Jay Hughes, Space and Naval Warfare Systems Command, remarked that a common dictionary is needed to avoid miscommunication about concepts for which we use different words to describe. McKeown responded that the lack of a common vocabulary is of interest to the natural language processing community. It wants to capture cultural background, as well as perspective and ideology, to generate and understand language. A participant asked if fake news should be considered a computational linguistics problem, a graph analytics problem, or a natural language processing problem. McKeown said that it is a difficult problem, and a solution will likely require all technologies that can be brought to bear.
Dragomir Radev, Yale University
Dragomir Radev, Yale University, noted that there has been a full-scale revolution in neural networks owing to the large amount of textual data (e.g., email, social media, news, spoken language) and the powerful hardware that are available. Radev remarked that many of the most fundamental natural language processing tasks are classification problems—for example, optical character recognition, spelling correction, part-of-speech tagging, word disambiguation, parsing, named entity segmentation and classification, sentiment analysis, and machine translation.
Radev described the traditional natural language processing pipeline. Words in a sentence are tagged with parts of speech and then parsed based on syntactic constituency or dependency (see Figure 4.1). To understand language, Radev explained, it is necessary to perform semantic analysis. After a sentence is converted into a logical form, world knowledge is used to perform inference and reach a conclusion about meaning. Current natural language processing methods include (1) vector semantics for dimensionality reduction or compositionality; (2) supervised learning using deep neural networks; and (3) learning architectures such as recurrent neural networks, long short-term memory networks, attention-based models, generative adversarial networks, reinforcement learning, and off-the-shelf libraries. Radev explained that, with vector semantics, words can be represented as vectors based on correspondence to nearby words, and meaning can be represented in vector form. He noted that this method also works when dealing with multilingual text. Compositional meaning can be expressed as a sum of vectors whereas non-compositional meaning (e.g., idioms) cannot.
Radev defined deep learning as neural networks with multiple layers and non-linearities. Depending on the number of layers in the neural network, deep learning can be used as a simple classifier or to learn more complex
features. He added that deep learning works well with high-performance computers using graphical processing units and with large data sets. He shared that industry is investing billions in deep learning, in part because it has led to a significant improvement on many natural language processing tasks—for example, a 30 percent decrease in word error rate for speech recognition. Radev next highlighted multi-layer perceptrons, which can be used as classifiers. They are universal function approximators in the sense that they can compute any function that is consistent with the training data. The hidden layers between the input layer and the output layer are tasked with finding features of interest.
Radev gave a brief overview of some important work in the natural language processing and related communities:
- AlexNet. A neural network architecture used for computer vision.
- Embeddings for words. Used to represent singular and plural words, comparative and superlative adjectives, and male and female words, for example.
- Autoencoder. The simplest neural network that can perform dimensionality reduction—when the network is trained, the hidden dimensions find principle components for the lower dimensional representations of the data.
- Embeddings for word senses. Uses vectors to represent multiple meanings associated with individual words.

Records provided:
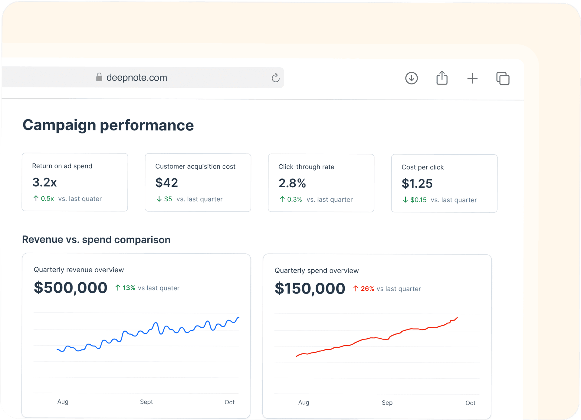Select the Cost per click card
The height and width of the screenshot is (420, 581).
point(444,183)
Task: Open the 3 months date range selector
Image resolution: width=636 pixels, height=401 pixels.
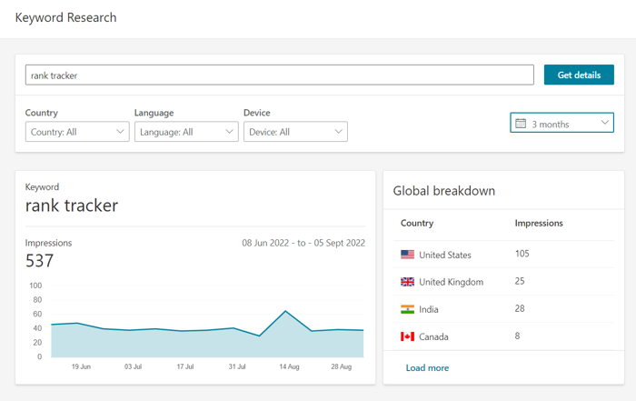Action: [x=561, y=123]
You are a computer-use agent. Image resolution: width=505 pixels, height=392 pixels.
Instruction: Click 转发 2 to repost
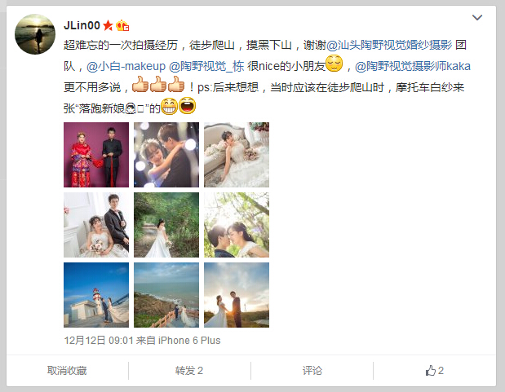(189, 371)
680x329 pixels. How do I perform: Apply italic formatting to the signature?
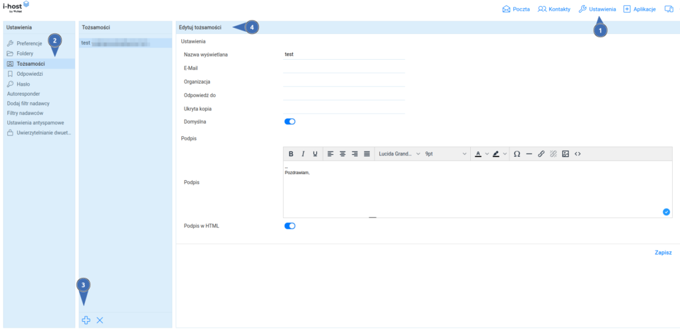303,154
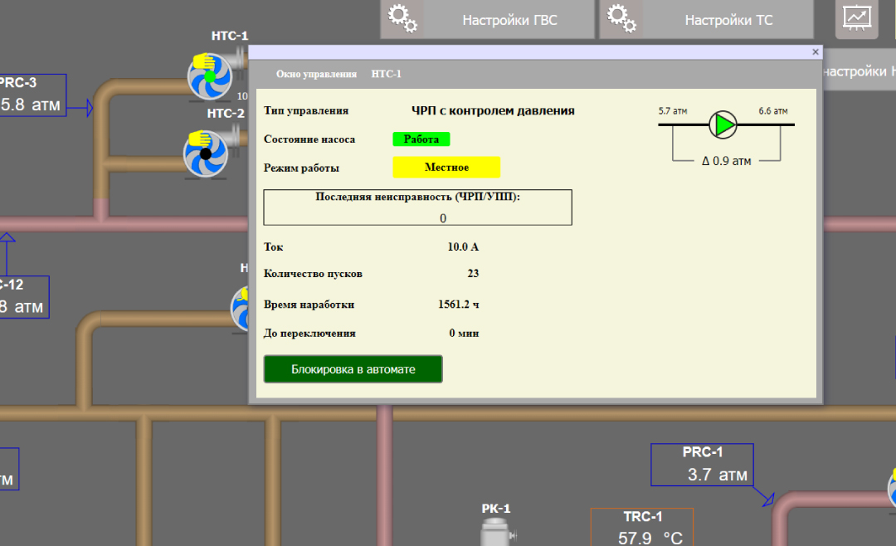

Written problem A: Rewrite the natural language processing excerpt starting at "- Embeddings for words." and ending at "of the data.", swapping "hidden dimensions" for "latent dimensions".
Written problem B: Pull out every line of the records that contains the string "height", matching its case.
The natural language processing excerpt and the records are unrelated.

Output A:
- Embeddings for words. Used to represent singular and plural words, comparative and superlative adjectives, and male and female words, for example.
- Autoencoder. The simplest neural network that can perform dimensionality reduction—when the network is trained, the latent dimensions find principle components for the lower dimensional representations of the data.

Output B:
The height and width of the screenshot is (420, 581).
Image resolution: width=636 pixels, height=401 pixels.
You are a computer-use agent. Image resolution: width=505 pixels, height=392 pixels.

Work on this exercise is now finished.